To this end, he said the government would hold a tender to select the person who will carry out the study of both Larnaca’s port and marina in the early part of next year.
Despite the continuing disagreement between municipality and ministry, there has been some progress on finding convergences with regard to the future of the marina.
The ministry has accepted in principle the municipality’s proposal for the marina to be managed by the Cyprus Marine and Maritime Institute (CMMI), with Vafeades confirming on Tuesday that he had already met with the CMMI’s chief executive officer Zacharias Siokouros.
He said Siokouros “offered reassurances that he is able to manage the marina”, with a new meeting set now be scheduled wherein details will be discussed.
Additionally, he said he has requested the positions of the legal service and the public works department on a potential CMMI takeover, with it hoped that the process will be completed within three months.
The municipality’s distaste initially came from the government’s decision to open a new tender for a private company or two to operate and maintain the port and marina during a transition period not exceeding five years while long-term investors to upgrade both sites’ infrastructure are sought.
However, the municipality’s preference was for the ports authority to operate the port until a long-term investor is found.
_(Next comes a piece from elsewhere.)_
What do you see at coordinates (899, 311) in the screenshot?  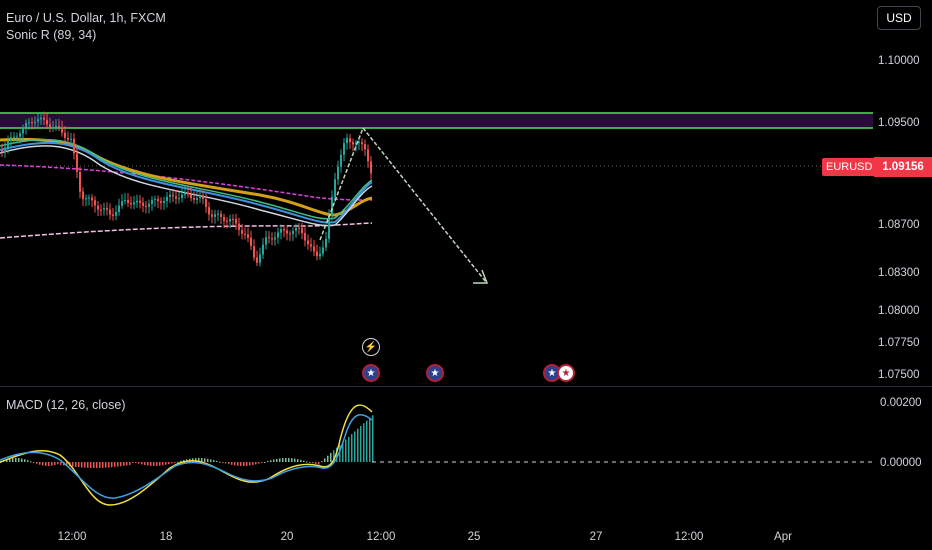 I see `price-tick: 1.08000` at bounding box center [899, 311].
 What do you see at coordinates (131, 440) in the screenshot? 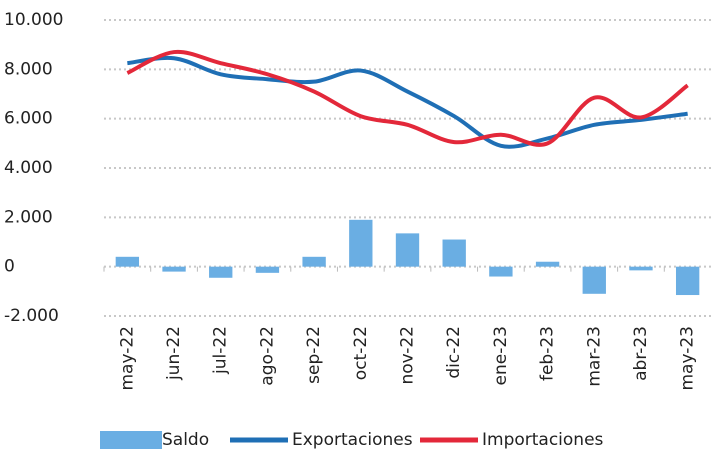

“The ports authority itself says that not only is it capable of temporarily managing the port, but it can also make serious investments which will contribute to the port’s development. However, this possibility was not considered at all by the ministry,” the council said.
The government had announced in August that the development of Larnaca’s port and marina would be split into two projects. The move comes after the government had in May terminated its agreement with Kition Ocean Holdings, the company it had initially entrusted with a combined project which was set to cost €1.2 billion.
The contract had been terminated after the government had accused Kition of refusing to pay a requisite financial guarantee for the project’s operation and maintenance.
The government had insisted Kition pay a total of €8m, while Kition believed the figure had been agreed at €4.2m.